# DATASET EXTRACT

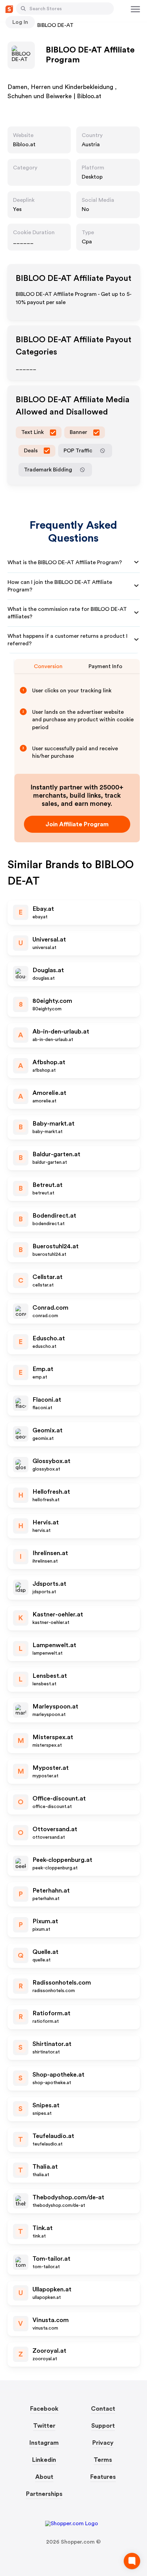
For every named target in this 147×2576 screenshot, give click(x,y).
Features (103, 2477)
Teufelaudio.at (53, 2136)
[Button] (23, 8)
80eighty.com (52, 1001)
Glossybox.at (51, 1461)
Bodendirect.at (54, 1215)
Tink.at (42, 2228)
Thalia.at (45, 2167)
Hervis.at (45, 1522)
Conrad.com (50, 1308)
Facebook (44, 2409)
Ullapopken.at (51, 2289)
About (44, 2477)
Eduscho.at (48, 1338)
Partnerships (44, 2494)
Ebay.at (43, 909)
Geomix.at (47, 1430)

# BRIEF
None of the pictures should appear; the rest of the entries must be reproduced exactly.

# FINAL ANSWER
For every named target in this 147×2576 screenshot, give click(x,y).
Features (103, 2477)
Teufelaudio.at (53, 2136)
[Button] (23, 8)
80eighty.com (52, 1001)
Glossybox.at (51, 1461)
Bodendirect.at (54, 1215)
Tink.at (42, 2228)
Thalia.at (45, 2167)
Hervis.at (45, 1522)
Conrad.com (50, 1308)
Facebook (44, 2409)
Ullapopken.at (51, 2289)
About (44, 2477)
Eduscho.at (48, 1338)
Partnerships (44, 2494)
Ebay.at (43, 909)
Geomix.at (47, 1430)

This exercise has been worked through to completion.